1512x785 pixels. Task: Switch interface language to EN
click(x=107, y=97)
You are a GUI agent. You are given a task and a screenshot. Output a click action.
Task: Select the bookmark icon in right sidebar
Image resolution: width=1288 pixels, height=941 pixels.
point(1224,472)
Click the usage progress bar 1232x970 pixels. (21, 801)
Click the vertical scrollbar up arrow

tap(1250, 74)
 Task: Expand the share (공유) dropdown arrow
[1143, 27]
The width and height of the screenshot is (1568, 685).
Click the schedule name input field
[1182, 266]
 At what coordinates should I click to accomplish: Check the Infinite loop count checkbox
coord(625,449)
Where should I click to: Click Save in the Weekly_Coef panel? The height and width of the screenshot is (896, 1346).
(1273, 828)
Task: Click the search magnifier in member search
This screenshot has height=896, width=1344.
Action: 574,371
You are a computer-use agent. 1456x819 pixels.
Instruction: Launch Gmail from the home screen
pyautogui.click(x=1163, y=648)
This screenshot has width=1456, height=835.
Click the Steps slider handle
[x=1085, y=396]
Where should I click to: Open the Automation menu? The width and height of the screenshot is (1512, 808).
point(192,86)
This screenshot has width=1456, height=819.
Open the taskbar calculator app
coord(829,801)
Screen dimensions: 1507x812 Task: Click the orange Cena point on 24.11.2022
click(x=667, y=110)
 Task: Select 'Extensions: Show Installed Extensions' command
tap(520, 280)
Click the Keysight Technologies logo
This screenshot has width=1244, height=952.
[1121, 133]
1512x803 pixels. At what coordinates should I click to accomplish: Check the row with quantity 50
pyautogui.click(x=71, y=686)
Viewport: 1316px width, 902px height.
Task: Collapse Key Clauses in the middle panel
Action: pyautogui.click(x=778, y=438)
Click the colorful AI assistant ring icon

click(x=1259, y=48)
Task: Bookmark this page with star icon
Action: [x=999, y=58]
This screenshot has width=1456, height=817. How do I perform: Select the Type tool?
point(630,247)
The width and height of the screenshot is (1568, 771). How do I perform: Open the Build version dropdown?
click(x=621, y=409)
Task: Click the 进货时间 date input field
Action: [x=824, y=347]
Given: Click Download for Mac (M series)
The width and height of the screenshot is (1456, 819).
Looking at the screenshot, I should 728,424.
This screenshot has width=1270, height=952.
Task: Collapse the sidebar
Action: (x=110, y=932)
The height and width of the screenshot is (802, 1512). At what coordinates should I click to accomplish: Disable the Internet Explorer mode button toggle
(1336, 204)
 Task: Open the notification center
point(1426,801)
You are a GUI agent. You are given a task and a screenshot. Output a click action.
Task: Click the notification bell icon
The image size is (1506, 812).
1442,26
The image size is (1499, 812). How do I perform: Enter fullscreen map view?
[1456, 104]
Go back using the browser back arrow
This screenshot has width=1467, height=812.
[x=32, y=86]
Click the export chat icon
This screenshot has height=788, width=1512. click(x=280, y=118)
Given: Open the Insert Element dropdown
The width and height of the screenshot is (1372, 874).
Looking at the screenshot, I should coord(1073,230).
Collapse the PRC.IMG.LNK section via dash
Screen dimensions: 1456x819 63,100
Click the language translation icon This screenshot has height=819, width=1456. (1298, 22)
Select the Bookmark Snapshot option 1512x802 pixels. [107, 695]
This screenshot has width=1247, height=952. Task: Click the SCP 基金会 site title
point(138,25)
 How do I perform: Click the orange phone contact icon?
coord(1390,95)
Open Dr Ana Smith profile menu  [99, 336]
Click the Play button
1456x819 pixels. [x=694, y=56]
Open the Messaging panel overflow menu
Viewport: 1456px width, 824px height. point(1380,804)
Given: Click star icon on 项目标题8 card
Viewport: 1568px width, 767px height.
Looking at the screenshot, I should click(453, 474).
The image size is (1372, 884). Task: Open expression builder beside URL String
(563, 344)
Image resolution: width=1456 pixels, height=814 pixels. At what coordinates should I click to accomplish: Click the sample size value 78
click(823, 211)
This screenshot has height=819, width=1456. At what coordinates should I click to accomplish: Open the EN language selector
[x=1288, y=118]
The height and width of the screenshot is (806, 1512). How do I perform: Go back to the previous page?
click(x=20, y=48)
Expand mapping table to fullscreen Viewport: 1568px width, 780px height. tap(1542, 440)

-=-=-=-=-

• [Aim of the exercise]
Retype every record above exactly as it appears.

• [Reply to the exercise]
1512x785 pixels. Task: Switch interface language to EN
click(x=107, y=97)
You are a GUI agent. You are given a task and a screenshot. Output a click action.
Task: Select the bookmark icon in right sidebar
Image resolution: width=1288 pixels, height=941 pixels.
point(1224,472)
Click the usage progress bar 1232x970 pixels. (21, 801)
Click the vertical scrollbar up arrow

tap(1250, 74)
 Task: Expand the share (공유) dropdown arrow
[1143, 27]
The width and height of the screenshot is (1568, 685).
Click the schedule name input field
[1182, 266]
 At what coordinates should I click to accomplish: Check the Infinite loop count checkbox
coord(625,449)
Where should I click to: Click Save in the Weekly_Coef panel? The height and width of the screenshot is (896, 1346).
(1273, 828)
Task: Click the search magnifier in member search
This screenshot has height=896, width=1344.
Action: 574,371
You are a computer-use agent. 1456x819 pixels.
Instruction: Launch Gmail from the home screen
pyautogui.click(x=1163, y=648)
This screenshot has width=1456, height=835.
Click the Steps slider handle
[x=1085, y=396]
Where should I click to: Open the Automation menu? The width and height of the screenshot is (1512, 808).
point(192,86)
This screenshot has width=1456, height=819.
Open the taskbar calculator app
coord(829,801)
Screen dimensions: 1507x812 Task: Click the orange Cena point on 24.11.2022
click(x=667, y=110)
 Task: Select 'Extensions: Show Installed Extensions' command
tap(520, 280)
Click the Keysight Technologies logo
This screenshot has width=1244, height=952.
[1121, 133]
1512x803 pixels. At what coordinates should I click to accomplish: Check the row with quantity 50
pyautogui.click(x=71, y=686)
Viewport: 1316px width, 902px height.
Task: Collapse Key Clauses in the middle panel
Action: pyautogui.click(x=778, y=438)
Click the colorful AI assistant ring icon

click(x=1259, y=48)
Task: Bookmark this page with star icon
Action: [x=999, y=58]
This screenshot has width=1456, height=817. How do I perform: Select the Type tool?
point(630,247)
The width and height of the screenshot is (1568, 771). How do I perform: Open the Build version dropdown?
click(x=621, y=409)
Task: Click the 进货时间 date input field
Action: [x=824, y=347]
Given: Click Download for Mac (M series)
The width and height of the screenshot is (1456, 819).
Looking at the screenshot, I should 728,424.
This screenshot has width=1270, height=952.
Task: Collapse the sidebar
Action: (x=110, y=932)
The height and width of the screenshot is (802, 1512). At what coordinates should I click to accomplish: Disable the Internet Explorer mode button toggle
(1336, 204)
 Task: Open the notification center
point(1426,801)
You are a GUI agent. You are given a task and a screenshot. Output a click action.
Task: Click the notification bell icon
The image size is (1506, 812).
1442,26
The image size is (1499, 812). How do I perform: Enter fullscreen map view?
[1456, 104]
Go back using the browser back arrow
This screenshot has width=1467, height=812.
[x=32, y=86]
Click the export chat icon
This screenshot has height=788, width=1512. click(x=280, y=118)
Given: Open the Insert Element dropdown
The width and height of the screenshot is (1372, 874).
Looking at the screenshot, I should coord(1073,230).
Collapse the PRC.IMG.LNK section via dash
Screen dimensions: 1456x819 63,100
Click the language translation icon This screenshot has height=819, width=1456. (1298, 22)
Select the Bookmark Snapshot option 1512x802 pixels. [107, 695]
This screenshot has width=1247, height=952. Task: Click the SCP 基金会 site title
point(138,25)
 How do I perform: Click the orange phone contact icon?
coord(1390,95)
Open Dr Ana Smith profile menu  [99, 336]
Click the Play button
1456x819 pixels. [x=694, y=56]
Open the Messaging panel overflow menu
Viewport: 1456px width, 824px height. point(1380,804)
Given: Click star icon on 项目标题8 card
Viewport: 1568px width, 767px height.
Looking at the screenshot, I should click(453, 474).
The image size is (1372, 884). Task: Open expression builder beside URL String
(563, 344)
Image resolution: width=1456 pixels, height=814 pixels. At what coordinates should I click to accomplish: Click the sample size value 78
click(823, 211)
This screenshot has height=819, width=1456. At what coordinates should I click to accomplish: Open the EN language selector
[x=1288, y=118]
The height and width of the screenshot is (806, 1512). How do I perform: Go back to the previous page?
click(x=20, y=48)
Expand mapping table to fullscreen Viewport: 1568px width, 780px height. tap(1542, 440)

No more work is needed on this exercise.